Listed by the American Film Institute as one of the ten best westerns in the history of that art form, SHANE (1953) was also on AFI’s lists of the greatest American films of all time – the original edition and the 10th anniversary – as well as among the most inspiring stories in cinema. Alan Ladd’s iconic turn as the title character – a reluctant gunslinger who protects a frontier family from the unsavory elements of the lawless west – earned him a place among AFI’s tales of the great heroes of the cinema, and Brandon de Wilde’s impassioned cries of the shooter at the end of the film landed on AFI’s list of most memorable movie quotes.

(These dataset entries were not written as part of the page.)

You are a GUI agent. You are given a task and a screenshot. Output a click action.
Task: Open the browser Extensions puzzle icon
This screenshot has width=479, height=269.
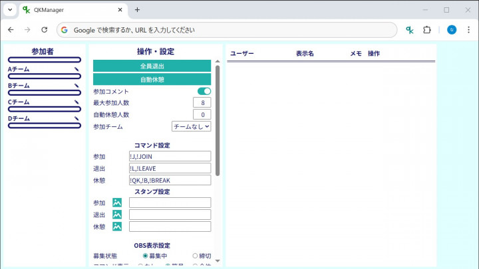pos(427,30)
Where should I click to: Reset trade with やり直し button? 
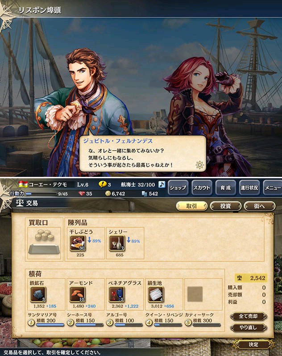point(248,327)
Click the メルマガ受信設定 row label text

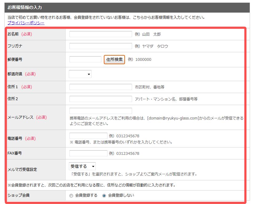point(22,169)
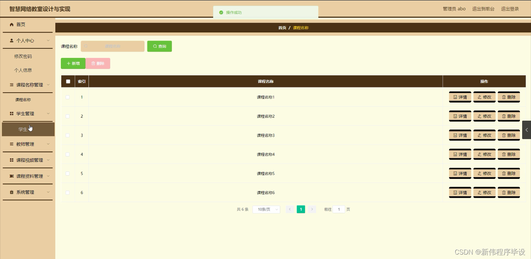Click the home icon beside 首页
Image resolution: width=531 pixels, height=259 pixels.
click(x=11, y=24)
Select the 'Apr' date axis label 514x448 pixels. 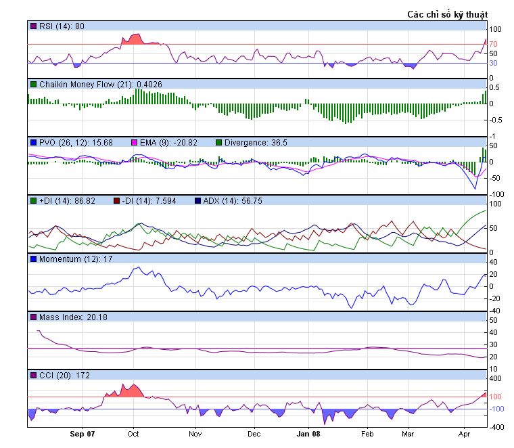coord(464,432)
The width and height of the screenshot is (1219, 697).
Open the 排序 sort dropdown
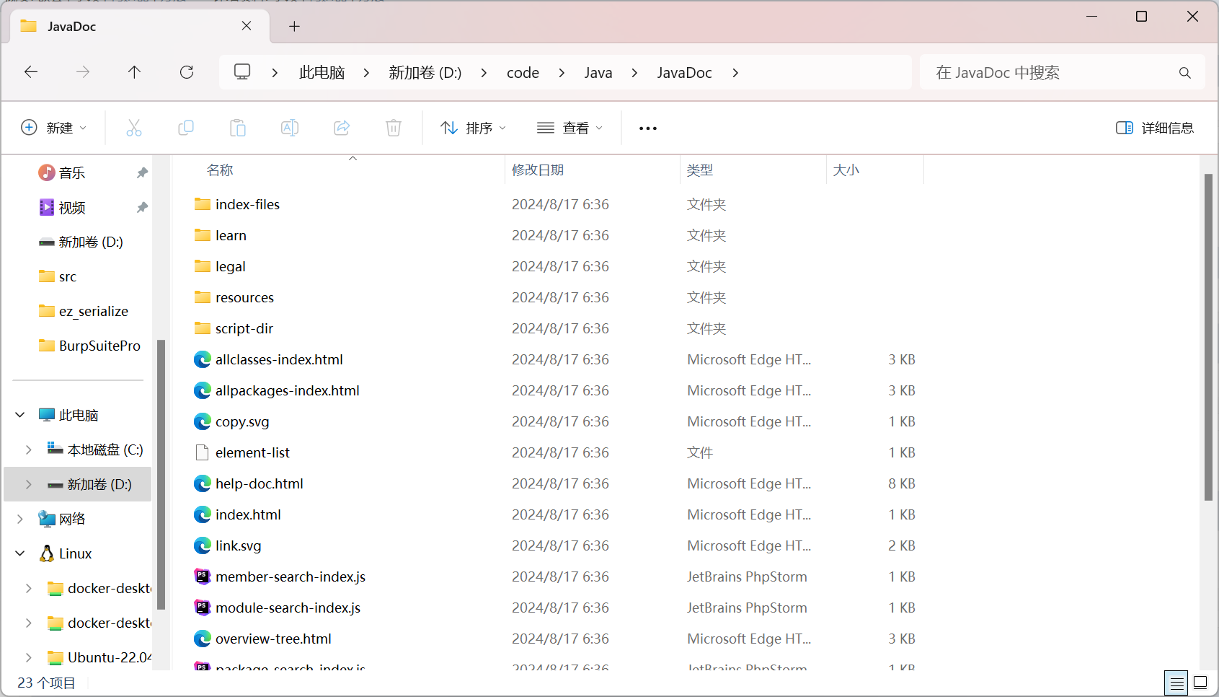pyautogui.click(x=473, y=128)
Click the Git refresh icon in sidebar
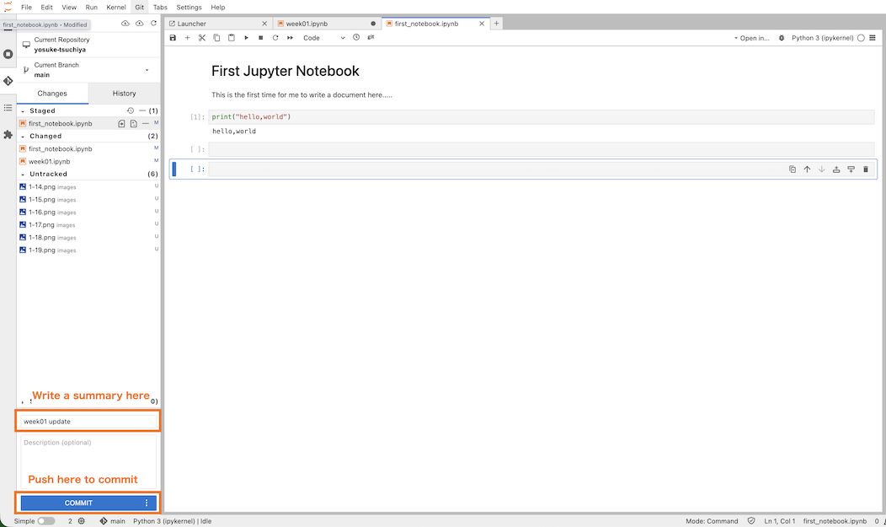The height and width of the screenshot is (527, 886). [153, 24]
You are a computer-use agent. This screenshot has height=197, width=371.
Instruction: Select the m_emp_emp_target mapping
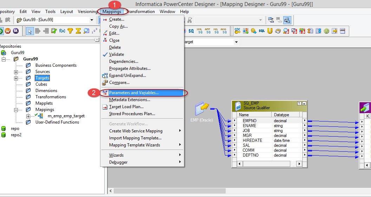66,116
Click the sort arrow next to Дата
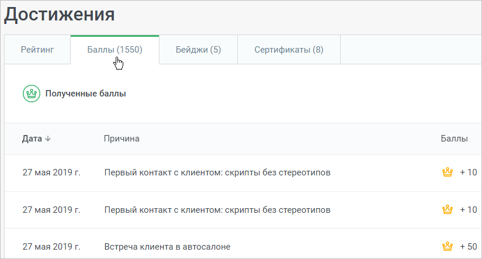This screenshot has height=259, width=482. click(48, 139)
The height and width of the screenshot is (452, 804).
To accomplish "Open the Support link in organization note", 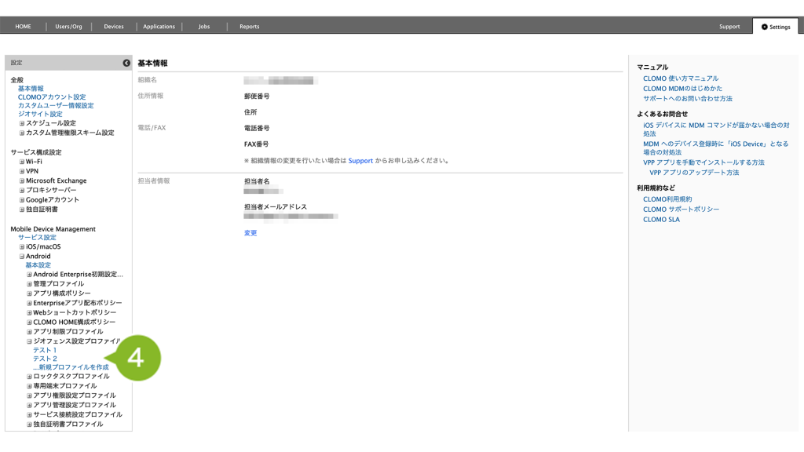I will click(x=360, y=161).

SHANE was directed by the great George Stevens, a titan whose credits included THE MORE THE MERRIER (1943), SWING TIME (1946), A PLACE IN THE SUN (1951), GIANT (1956) and THE DIARY OF ANNE FRANK ( 1959). He was also the father of George Stevens Jr., a longtime advocate for the advancement of the art of American cinema and founding director of the American Film Institute – whose new book chronicles his relationship with his Oscar-winning father and his own distinguished career in Hollywood and Washington. . Featuring fascinating people, priceless stories, and a behind-the-scenes view of some of America’s major cultural and political events, “My Place in the Sun: Life in Hollywood and Washington’s Golden Age” offers an insightful look at Hollywood’s Golden Age and an insider’s account of Washington spanning six decades, bringing to life a sparkling era of American history and culture.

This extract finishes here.